The invention discloses a self-supporting material with a one-dimensional and two-dimensional hybrid structure for the positive electrode of a lithium-air battery and a preparation method thereof. Immerse the hydrophilic treated carbon nanotube sponge in the precursor solution of hydroxide, and shake to make the solution fully infiltrate the sponge; then transfer the solution and the sponge to the reactor for hydrothermal reaction; after the reaction, take out the sponge and wash it, After freeze-drying, a composite self-supporting material hybridized with one-dimensional carbon nanotubes and two-dimensional hydroxides was obtained. Using this material as a self-supporting cathode for lithium-air batteries can simultaneously achieve high-capacity, long-cycle electrochemical performance.

The invention discloses a method for preparing silver-loaded nano-titanium dioxide PVP fibers by photodegrading dye microfluidics. The tetrabutyl titanate solution is added to an acidic solution to form a nano-titanium dioxide gel, and an organic solvent is used to form a nano-titanium dioxide gel. Mix with amino-terminated hyperbranched polymer to obtain a mixed solution, then add silver ion solution to the mixed solution, and obtain silver-loaded nano-titanium dioxide powder after drying, mix silver-loaded nano-titanium dioxide powder and PVP powder in an organic solvent to obtain a microfluidic spinning Silk liquid, the microfluidic spinning liquid is spun into silver-loaded nano-titanium dioxide PVP fibers by microfluidic control. The preparation of the catalytic fiber in the present invention has high utilization rate of materials, large catalytic surface area and high catalytic activity of the fiber itself, can effectively reduce the concentration of dyes, reduce toxic components in dye wastewater, and protect the environment and water resources.
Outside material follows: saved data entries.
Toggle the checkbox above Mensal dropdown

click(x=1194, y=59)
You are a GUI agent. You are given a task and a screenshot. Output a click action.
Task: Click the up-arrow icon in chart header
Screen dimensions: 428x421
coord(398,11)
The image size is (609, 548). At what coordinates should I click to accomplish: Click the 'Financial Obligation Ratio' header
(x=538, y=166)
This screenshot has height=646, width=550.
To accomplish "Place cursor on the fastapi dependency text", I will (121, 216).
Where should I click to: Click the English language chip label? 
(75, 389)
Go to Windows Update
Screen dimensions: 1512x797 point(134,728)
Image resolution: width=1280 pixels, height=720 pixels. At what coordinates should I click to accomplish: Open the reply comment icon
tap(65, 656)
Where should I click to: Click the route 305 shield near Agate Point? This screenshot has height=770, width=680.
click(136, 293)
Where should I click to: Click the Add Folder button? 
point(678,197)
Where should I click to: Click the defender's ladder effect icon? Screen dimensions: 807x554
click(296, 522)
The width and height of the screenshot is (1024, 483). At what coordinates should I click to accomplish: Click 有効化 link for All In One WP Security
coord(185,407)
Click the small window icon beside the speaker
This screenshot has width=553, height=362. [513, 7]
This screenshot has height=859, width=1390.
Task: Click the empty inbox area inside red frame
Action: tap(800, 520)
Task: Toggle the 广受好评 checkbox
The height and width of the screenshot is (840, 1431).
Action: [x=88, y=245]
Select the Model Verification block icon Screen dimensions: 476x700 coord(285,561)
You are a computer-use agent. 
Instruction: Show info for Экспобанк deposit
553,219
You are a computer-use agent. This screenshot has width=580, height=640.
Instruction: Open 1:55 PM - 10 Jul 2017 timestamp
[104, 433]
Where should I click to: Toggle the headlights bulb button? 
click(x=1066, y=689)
A Ti-based 3 C 2 A high-sensitivity LRSPR optical fiber sensor and a preparation method thereof belong to the technical field of sensors. Ti-based 3 C 2 The high-sensitivity LRSPR fiber optic sensor consists of Ti-based 3 C 2 High-sensitivity LRSPR fiber optic sensing unit, light source and spectrometer; based on Ti 3 C 2 The high-sensitivity LRSPR optical fiber sensing unit consists of a single-mode fiber core and a multimode fiber connected at both ends, and a matching layer, a metal layer and a Ti layer are arranged outside the single-mode fiber core. 3 C 2 Floor. Among them, the matching layer is coated on the outer layer of the single-mode fiber core by pulling coating, and the metal film is coated on the outside of the matching layer by magnetron sputtering. Ti 3 C 2 The layer is coated on the outside of the metal layer by electrostatic adsorption. This method utilizes Ti 3 C 2 Good optical properties greatly improve the sensitivity of fiber optic sensors and greatly increase the scope of application of biosensing.